══ Textauszug

Rezension

Who the f*** is Alice?

Sister, Sister - Zwei Schwestern. Eine Wahrheit. - Sue Fortin

Sister, Sister - Zwei Schwestern. Eine Wahrheit.
von Sue Fortin

Bewertet mit 4 Sternen

Zwanzig Jahre sind vergangen, seit Clares Vater mit ihrer Schwester nach Amerika gegangen ist. Niemand wusste, was aus ihr geworden ist. Bis ein Brief von Alice eintrifft, in dem steht, dass sie gerne ihre Familie kennenlernen will. Nach dem ersten Treffen fallen Clare Ungereimtheiten auf. Bildet sie sich das nur ein oder führt die lang Verschollene etwas in Schilde?

"Sister, Sister" von Sue Fortin ist ein guter Psychothriller, der auf der Beziehungs- beziehungsweise Familienebene angesiedelt ist.

Das Thema an sich finde ich recht interessant. In jungen Jahren verliert man ein enges Familienmitglied aus den Augen. Man findet es nicht, setzt aber vieles daran, weiß nicht einmal, ob dieser Mensch überhaupt am Leben ist und plötzlich steht die Person sozusagen vor der Tür. Wenn das kein Stoff für Gänsehaut ist!

════
══ Bereitgestellte Daten

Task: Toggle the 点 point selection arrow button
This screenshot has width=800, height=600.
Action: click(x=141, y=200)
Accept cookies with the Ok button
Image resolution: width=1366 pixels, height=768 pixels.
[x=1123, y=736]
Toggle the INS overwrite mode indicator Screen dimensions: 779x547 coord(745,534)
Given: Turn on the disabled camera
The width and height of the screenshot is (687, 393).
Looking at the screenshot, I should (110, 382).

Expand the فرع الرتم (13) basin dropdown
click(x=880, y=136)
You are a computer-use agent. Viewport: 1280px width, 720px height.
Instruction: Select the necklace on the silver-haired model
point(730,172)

════

[Aufgabe] Gib aus der Rezension zu „Sister, Sister“ den Abschnitt wortgetreu wieder, der mit den Worten „Who the f***“ beginnt. Höre nach „Familienebene angesiedelt ist.“ auf.

[Antwort]
Who the f*** is Alice?

Sister, Sister - Zwei Schwestern. Eine Wahrheit. - Sue Fortin

Sister, Sister - Zwei Schwestern. Eine Wahrheit.
von Sue Fortin

Bewertet mit 4 Sternen

Zwanzig Jahre sind vergangen, seit Clares Vater mit ihrer Schwester nach Amerika gegangen ist. Niemand wusste, was aus ihr geworden ist. Bis ein Brief von Alice eintrifft, in dem steht, dass sie gerne ihre Familie kennenlernen will. Nach dem ersten Treffen fallen Clare Ungereimtheiten auf. Bildet sie sich das nur ein oder führt die lang Verschollene etwas in Schilde?

"Sister, Sister" von Sue Fortin ist ein guter Psychothriller, der auf der Beziehungs- beziehungsweise Familienebene angesiedelt ist.